Bitcoin Demand Shows Clear Signs of Exhaustion After 2.5-Year Growth, Says CryptoQuant CEO
Bitcoin’s long-term demand growth is slowing after nearly 2.5 years of continuous rise, according to CryptoQuant CEO Ki Young Ju. The current Bitcoin market cycle appears to have entered a new, more cautious phase, according to the most recent CryptoQuant Crypto Weekly Report.

Since early October 2025, demand growth for Bitcoin has lagged below its long-term trend, according to on-chain data. This deceleration follows a number of robust rallies powered by demand that have kept prices stable since 2023.

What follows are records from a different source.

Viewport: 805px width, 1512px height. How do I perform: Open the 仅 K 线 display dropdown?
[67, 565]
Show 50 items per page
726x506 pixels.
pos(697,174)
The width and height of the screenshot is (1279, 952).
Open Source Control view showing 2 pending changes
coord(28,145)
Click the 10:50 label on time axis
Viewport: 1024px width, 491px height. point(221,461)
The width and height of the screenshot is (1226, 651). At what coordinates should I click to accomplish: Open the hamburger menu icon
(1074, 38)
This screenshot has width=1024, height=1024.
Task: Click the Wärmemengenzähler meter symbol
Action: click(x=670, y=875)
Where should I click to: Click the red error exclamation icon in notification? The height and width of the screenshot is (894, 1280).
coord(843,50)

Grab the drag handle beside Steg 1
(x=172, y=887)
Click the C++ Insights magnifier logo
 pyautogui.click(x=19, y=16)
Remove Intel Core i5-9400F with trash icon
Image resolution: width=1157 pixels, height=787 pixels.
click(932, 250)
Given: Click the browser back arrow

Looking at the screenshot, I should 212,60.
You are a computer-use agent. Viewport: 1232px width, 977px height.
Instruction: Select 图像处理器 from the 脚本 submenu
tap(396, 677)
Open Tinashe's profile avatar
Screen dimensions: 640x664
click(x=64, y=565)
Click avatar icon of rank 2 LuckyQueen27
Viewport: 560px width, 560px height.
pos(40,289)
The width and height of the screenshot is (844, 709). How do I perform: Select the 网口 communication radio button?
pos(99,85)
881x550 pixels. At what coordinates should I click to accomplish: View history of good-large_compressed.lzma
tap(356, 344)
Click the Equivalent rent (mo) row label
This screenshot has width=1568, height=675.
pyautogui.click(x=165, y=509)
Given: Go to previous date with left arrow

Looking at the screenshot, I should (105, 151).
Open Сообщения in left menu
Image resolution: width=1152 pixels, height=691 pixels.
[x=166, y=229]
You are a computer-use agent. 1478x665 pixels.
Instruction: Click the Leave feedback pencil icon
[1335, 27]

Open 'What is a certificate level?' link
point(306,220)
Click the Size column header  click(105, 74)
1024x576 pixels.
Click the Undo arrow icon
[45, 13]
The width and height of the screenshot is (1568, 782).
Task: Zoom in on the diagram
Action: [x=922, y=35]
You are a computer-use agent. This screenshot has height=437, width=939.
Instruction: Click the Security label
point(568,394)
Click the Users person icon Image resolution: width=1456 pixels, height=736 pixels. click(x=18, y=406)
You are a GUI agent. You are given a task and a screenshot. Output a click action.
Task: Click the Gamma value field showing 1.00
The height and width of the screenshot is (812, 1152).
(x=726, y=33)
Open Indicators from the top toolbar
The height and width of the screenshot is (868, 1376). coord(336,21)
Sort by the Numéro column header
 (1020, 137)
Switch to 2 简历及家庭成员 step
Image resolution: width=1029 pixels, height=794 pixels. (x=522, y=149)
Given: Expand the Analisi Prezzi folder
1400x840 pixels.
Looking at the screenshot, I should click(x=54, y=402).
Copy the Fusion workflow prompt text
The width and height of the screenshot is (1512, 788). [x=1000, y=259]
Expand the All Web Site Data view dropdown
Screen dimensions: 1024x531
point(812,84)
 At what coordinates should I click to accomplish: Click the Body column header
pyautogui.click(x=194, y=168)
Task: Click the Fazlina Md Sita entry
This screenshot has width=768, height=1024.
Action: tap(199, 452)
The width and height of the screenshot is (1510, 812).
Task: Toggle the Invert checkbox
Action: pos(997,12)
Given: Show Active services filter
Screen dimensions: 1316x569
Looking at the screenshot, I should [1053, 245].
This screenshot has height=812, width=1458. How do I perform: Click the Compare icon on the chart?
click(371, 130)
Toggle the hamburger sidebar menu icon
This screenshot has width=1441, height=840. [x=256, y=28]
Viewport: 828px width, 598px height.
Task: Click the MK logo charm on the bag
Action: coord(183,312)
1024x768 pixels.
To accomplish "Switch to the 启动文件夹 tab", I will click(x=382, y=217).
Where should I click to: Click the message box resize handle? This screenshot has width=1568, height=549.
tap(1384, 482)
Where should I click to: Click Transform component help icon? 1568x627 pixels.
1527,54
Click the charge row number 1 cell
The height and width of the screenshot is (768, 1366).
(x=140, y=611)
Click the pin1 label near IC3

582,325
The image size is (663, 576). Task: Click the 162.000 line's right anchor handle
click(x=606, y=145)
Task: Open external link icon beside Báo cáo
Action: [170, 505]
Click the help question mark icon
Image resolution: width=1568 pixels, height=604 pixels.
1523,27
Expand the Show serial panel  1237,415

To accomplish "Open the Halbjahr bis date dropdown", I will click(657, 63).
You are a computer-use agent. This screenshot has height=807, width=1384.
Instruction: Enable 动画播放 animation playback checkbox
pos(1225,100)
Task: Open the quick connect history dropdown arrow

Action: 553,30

The introduction of U.S. spot Bitcoin ETFs, optimism surrounding the U.S. presidential election, and increasing interest from Bitcoin Treasury Companies were the primary drivers of these rallies.

But according to CryptoQuant, the majority of these beneficial catalysts are now completely priced into the market.

An important source of price support has been eliminated as a result of the decline in fresh demand.

Regardless of occurrences like Bitcoin halving cycles, such demand slowdowns have historically frequently signalled the conclusion of bullish episodes.

Additionally, institutional action is exhibiting red flags. In the fourth quarter of 2025, U.S. spot Bitcoin ETFs switched from purchasing to selling, with net holdings falling by about 24,000 BTC.

This stands in stark contrast to late 2024, when ETFs were a significant factor in price increases.

Large holders, including addresses with between 100 and 1,000 BTC, are increasing more slowly than usual, according to on-chain data. This pattern is compared by CryptoQuant to late 2021, which was followed by the bear market of 2022.

This notion is supported by futures data. Permanent futures funding rates have declined to their lowest points since December 2023, indicating that traders are less willing to take on risk.